This script works if your emulator is setup to output all of the lines it should. Videos should either be output at the full 240 line height or padded to 240 for an even resize to 480 less the aspect ratio get all out of whack.
Also, imo, point resize looks better if you only resize to an even multiple of the original height and then use a bilinear resize down to the resolution you're going after.
NES/SNES 240 to 720? PointResize to height of 960 and a BilinearResize to 720.
NES/SNES 240 to 1080? PointResize to height of 1440 and a BilinearResize to 1080.

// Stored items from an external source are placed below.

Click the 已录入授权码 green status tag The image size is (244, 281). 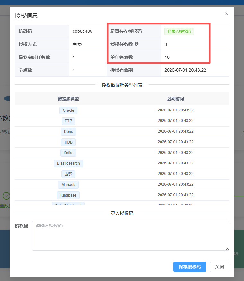coord(179,31)
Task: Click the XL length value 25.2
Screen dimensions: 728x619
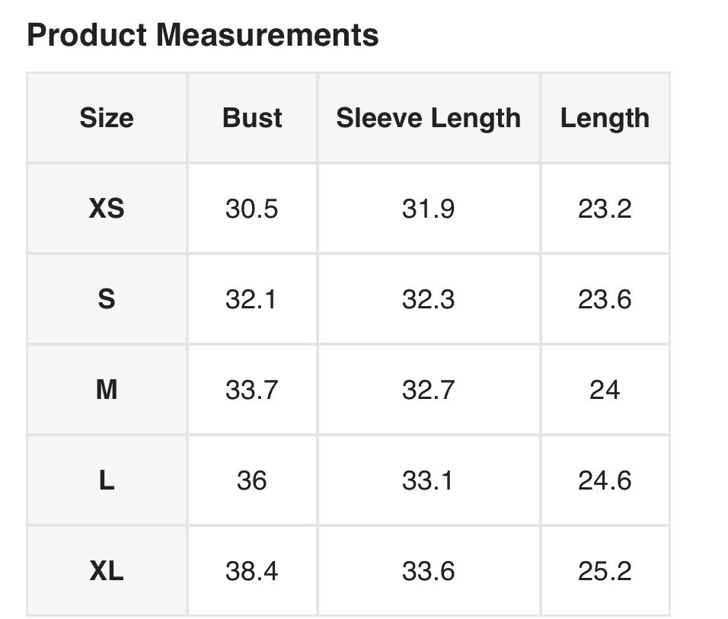Action: pyautogui.click(x=605, y=571)
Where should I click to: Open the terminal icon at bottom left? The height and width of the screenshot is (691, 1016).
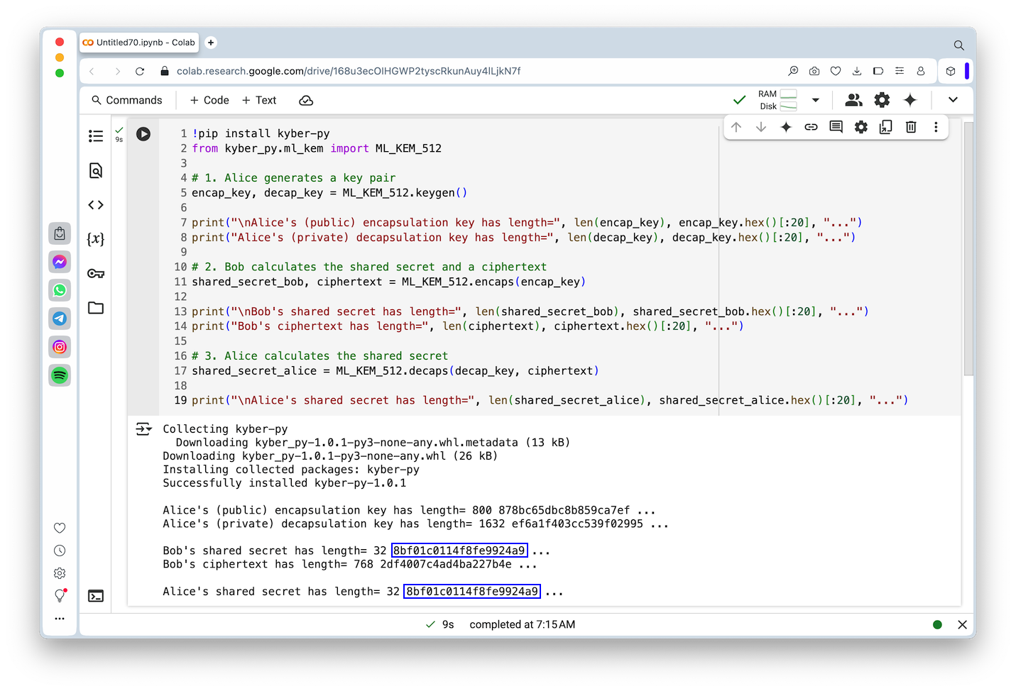[x=96, y=596]
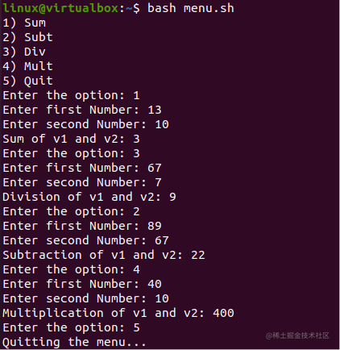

The other thing that irks me, and this is on just about every single NES/SNES encode (not just Flygon's), is that the aspect ratio is off. NES/SNES video should be padded with 16 pixels on the left of the video and 11 pixels on the right of the video and then resized to whatever width you're shooting for. Again, preferably using point in an even way and then using a bilinear to get your final width.

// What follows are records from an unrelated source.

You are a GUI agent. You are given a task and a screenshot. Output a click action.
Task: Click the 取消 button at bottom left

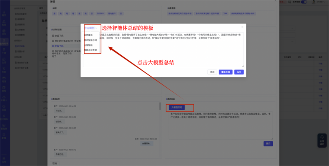pyautogui.click(x=55, y=163)
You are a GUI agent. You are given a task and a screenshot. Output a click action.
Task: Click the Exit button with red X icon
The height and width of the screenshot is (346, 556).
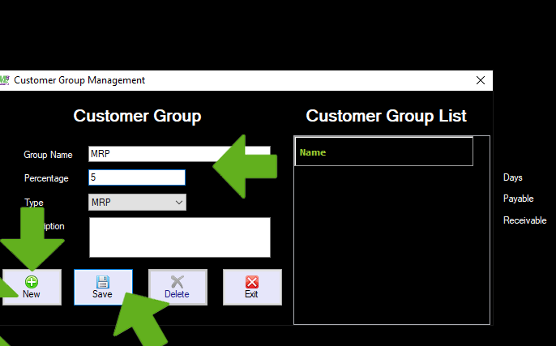pos(252,287)
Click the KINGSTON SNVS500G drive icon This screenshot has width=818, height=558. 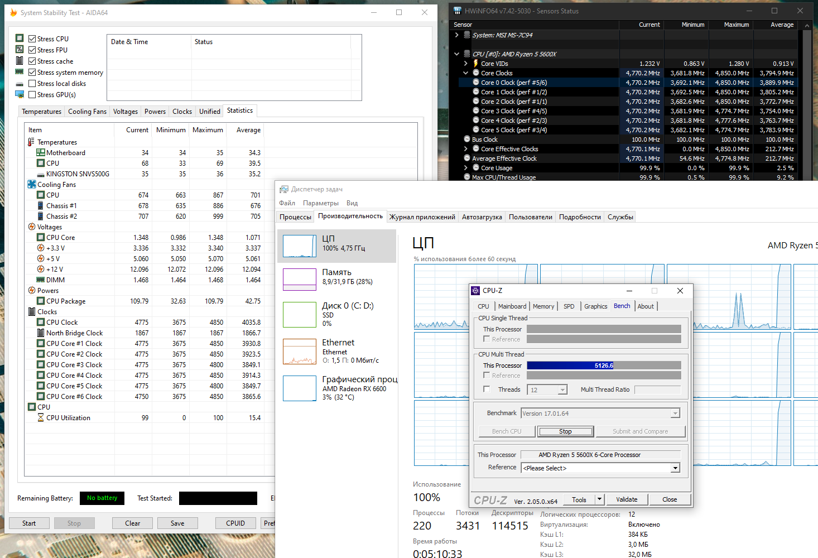pyautogui.click(x=41, y=174)
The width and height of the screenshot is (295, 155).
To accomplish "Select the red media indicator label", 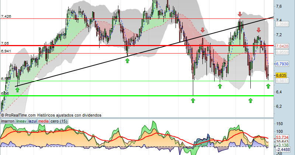I will click(44, 121).
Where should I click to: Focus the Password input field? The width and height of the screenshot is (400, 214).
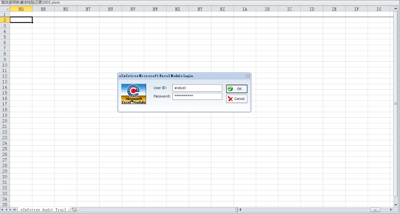pos(197,96)
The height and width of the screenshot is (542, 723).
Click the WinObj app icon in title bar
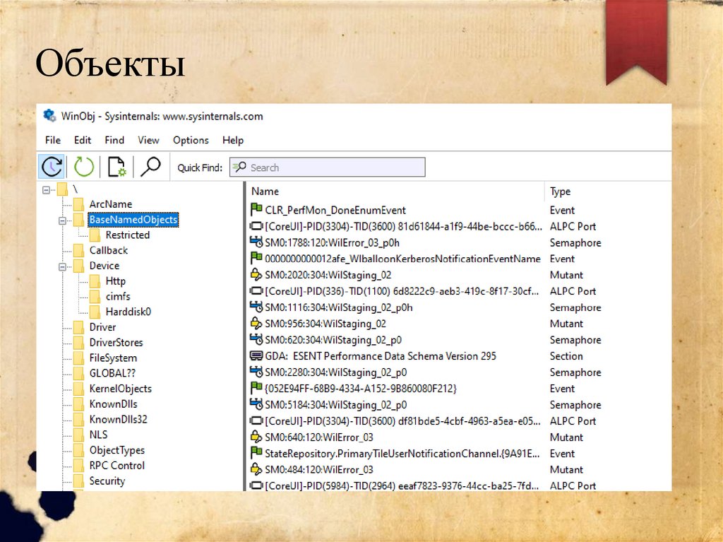pyautogui.click(x=49, y=116)
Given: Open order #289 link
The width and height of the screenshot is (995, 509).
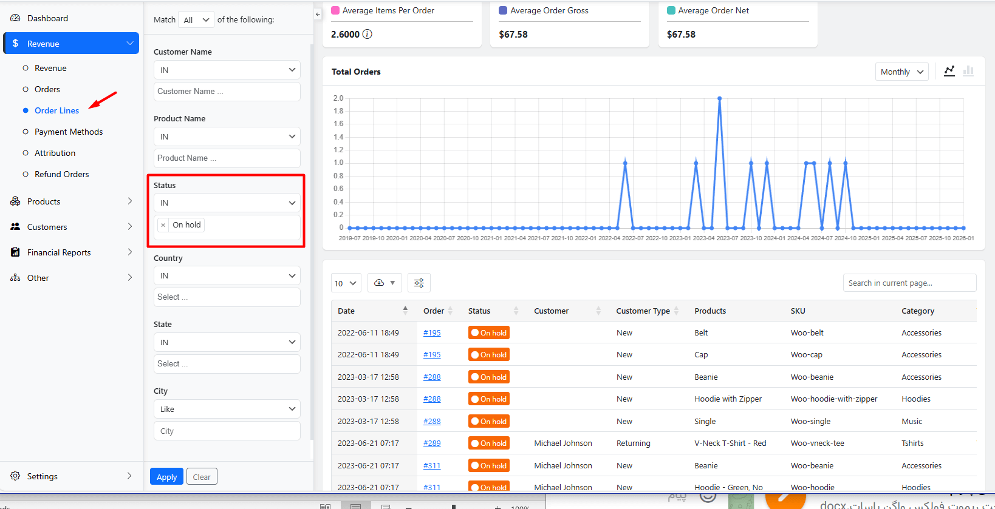Looking at the screenshot, I should [x=432, y=443].
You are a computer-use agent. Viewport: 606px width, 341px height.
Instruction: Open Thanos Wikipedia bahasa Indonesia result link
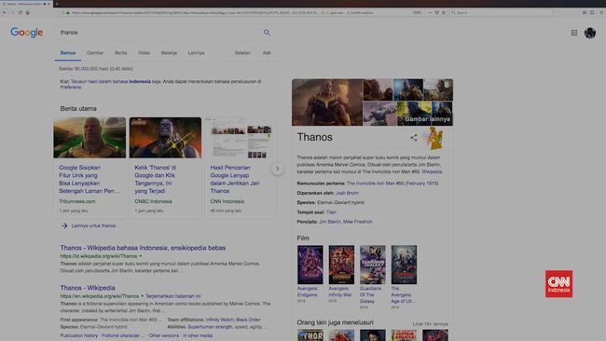click(x=143, y=248)
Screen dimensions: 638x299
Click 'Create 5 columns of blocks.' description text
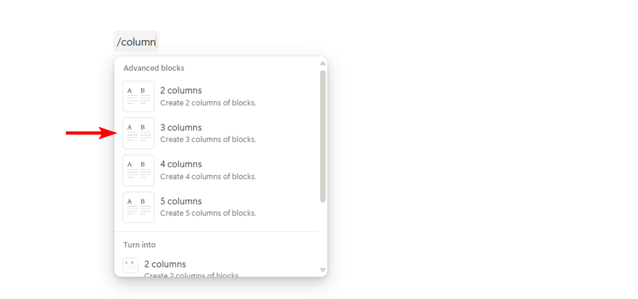[x=208, y=213]
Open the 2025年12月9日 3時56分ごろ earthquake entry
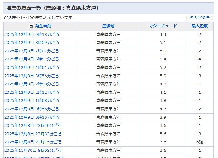Image resolution: width=218 pixels, height=158 pixels. 31,76
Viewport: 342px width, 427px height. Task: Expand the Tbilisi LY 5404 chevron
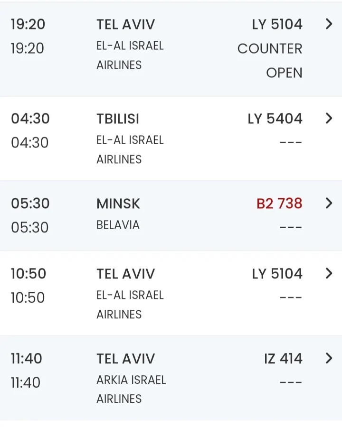[329, 118]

For reference I'm pulling pixel numbers for the nes/snes width from here
http://wiki.nesdev.com/w/index.php/NTSC_video
If you've ever captured video straight from an NES you'll see that the pulse pixel and bgcolor pixels are totally visible as seen here
http://www.youtube.com/watch?v=UCkTZoDbnTw
Different systems have different scanline breakdowns. NES/SNES is what I am most familiar with and if it helps us get more correct looking encodes I'm all for it. Take this all with a grain of salt if you're not all that concerned with the accuracy of the aspect ratio.

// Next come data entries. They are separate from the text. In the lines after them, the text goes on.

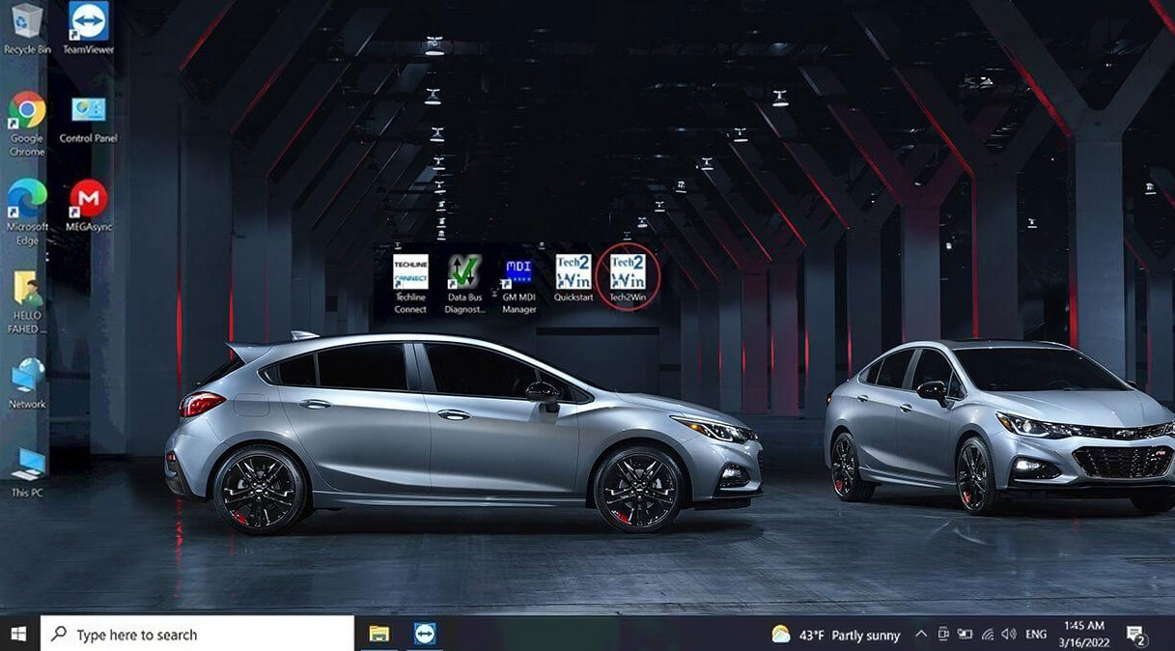The height and width of the screenshot is (651, 1175).
Task: Expand the hidden system tray icons
Action: (919, 634)
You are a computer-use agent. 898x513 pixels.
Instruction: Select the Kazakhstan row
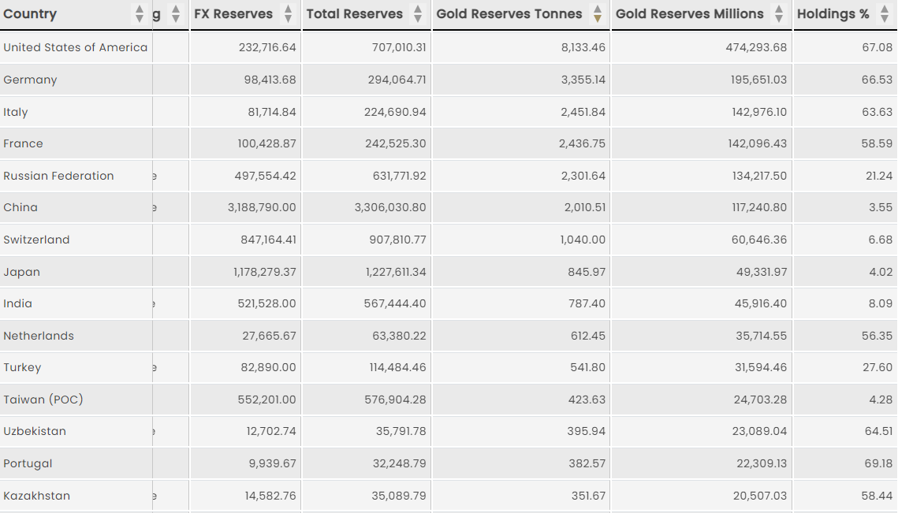(x=449, y=496)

Hope some of this information helps you guys out.
PS @ Flygon: I appreciate the HD encodes you've been doing. You may want to start stowing away 60fps progressive encodes. 60fps at resolutions up to 720x480 are allowed in the standard Blu-Ray spec and 60fps encodes up to the full 1920x1080 are allowed in the Blu-Ray 3D spec. It doesn't necessarily have to be 3D content to take advantage of the frame rate improvements. Something tells me that YouTube and other sites won't be too far behind in supporting 60fps.